*** EXTRAIT DU DOCUMENT

Sergey Radchenko , Two Suns in the Heavens : The Sino-Soviet Struggle for Supremacy, 1962-1967, Stanford University Press , 2009, xx + 315 pages, ISBN : 978-0-8047-5879-6.

Le livre impressionne parce que très documenté. J’ai parfois l’impression que l’auteur se laisse un peu trop aller à des spéculations psychologiques sur les personnages politiques. En particulier, il ne semble pas aimer Mao : « Mao’s boundless ego » (p. 78), « boundless self-regard » (p. 117). Mao se croit un grand marxiste-léniniste, mais il est coupé de la réalité des mortels : « closer to Marx and Lenin than to mortals walking this earth » (p. 11). Il est assoiffé de pouvoir (p. 69) : « Mao worked toward one goal alone: China’s — and his own — power. »

Although many indicators point to the rather cynical conclusion that Mao’s radical ideology was just window dressing for ruthless power struggles at home and abroad, it is important to remember, too, that the parameters of China’s power struggle were inevitably influenced by beliefs and convictions. For instance, it is safe to say that Mao’s determination to make China a great power — a superpower — had nothing to do with his Marxist education. But the means of doing so — Mao’s radical economic agenda — was very much a product of his understanding of collectivism, much perverted, of course, by his personal experiences and cultural dispositions.

P. 68-69.

For Mao, the key was to be recognized as the sole owner of Marxist truth, both inside and outside China. There could not be equality in this matter. There could only be unconditional submission and recognition of the chairman’s genius.

P. 129.

Mao obscured his claims to power with so much revolutionary talk that one has to conclude he actually believed in what he said, that his revolutionary ideas were not simply a smokescreen for raw power ambitions but had a kind of dynamic of their own. But this is not surprising. For Mao, there was only one pure ideological essence — his own ideas. To believe in the revolution was to believe in Mao. To doubt Mao was to betray the revolution.

******

**ÉNONCÉ A:**
Reproduisez fidèlement le passage du compte rendu sur la rivalité sino-soviétique qui s'ouvre sur les mots contenant « Sergey Radchenko , Two » et se ferme sur « xx + 315 pages, ISBN : 978-0-8047-5879-6. ».
Ce texte et les lignes n'ont aucun lien entre eux.

*** LIGNES

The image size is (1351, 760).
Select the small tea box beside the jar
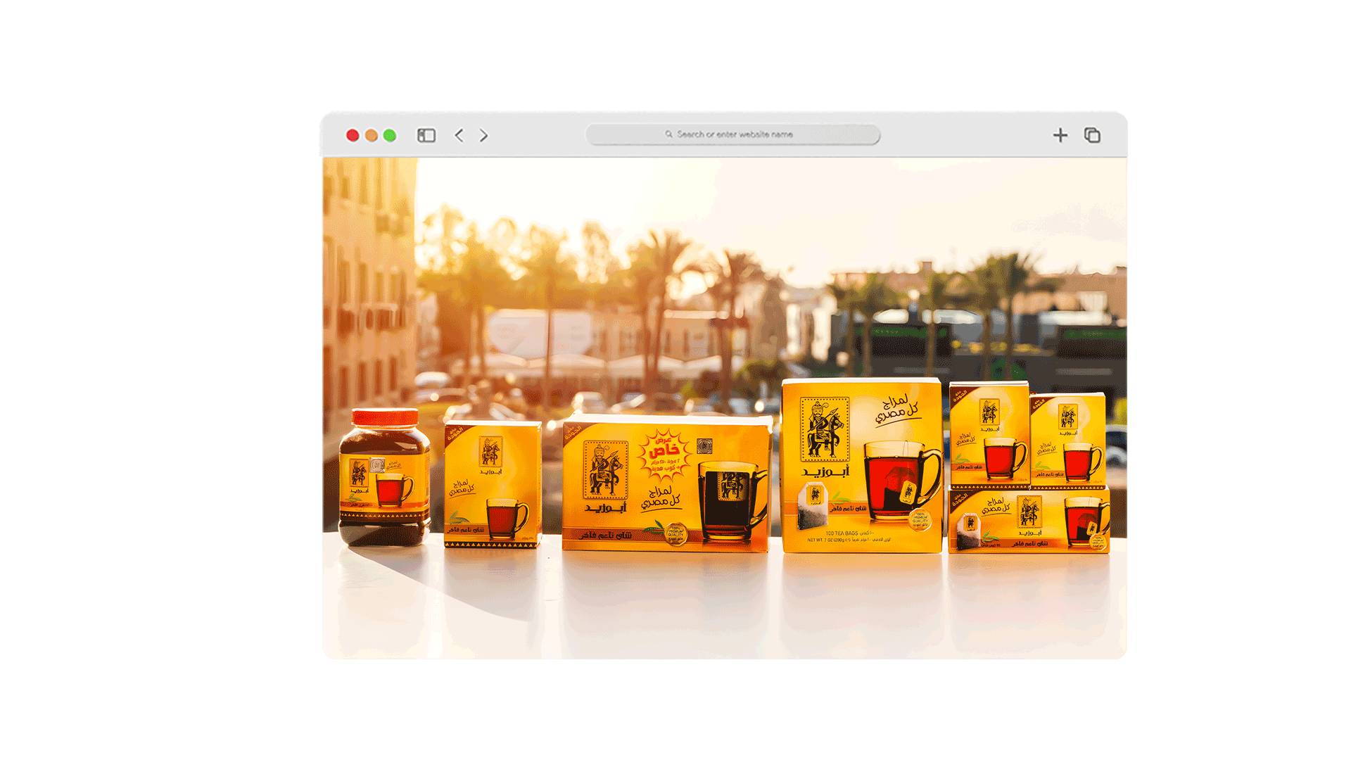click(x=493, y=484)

******
*** LIGNES

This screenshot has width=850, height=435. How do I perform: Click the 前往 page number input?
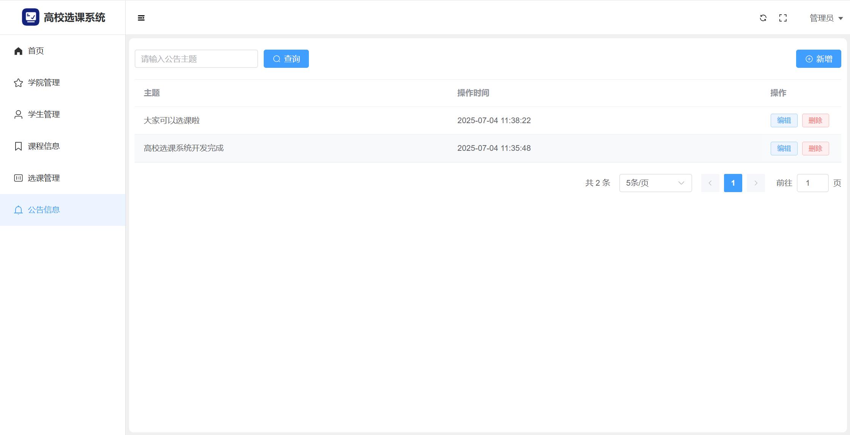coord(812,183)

******

**ÉNONCÉ B:**
Réécrivez uniquement la portion des lignes qui commence à la ligne contenant « This screenshot has » et s'achève à la ligne contenant « coord(812,183) », toutes deux incluses. Conservez les consignes, ajoutez 102 à chaque coordonnée des réponses et n'incluez pas les images.

**RÉPONSE FINALE A:**
Sergey Radchenko , Two Suns in the Heavens : The Sino-Soviet Struggle for Supremacy, 1962-1967, Stanford University Press , 2009, xx + 315 pages, ISBN : 978-0-8047-5879-6.

**RÉPONSE FINALE B:**
This screenshot has width=850, height=435. How do I perform: Click the 前往 page number input?
coord(914,285)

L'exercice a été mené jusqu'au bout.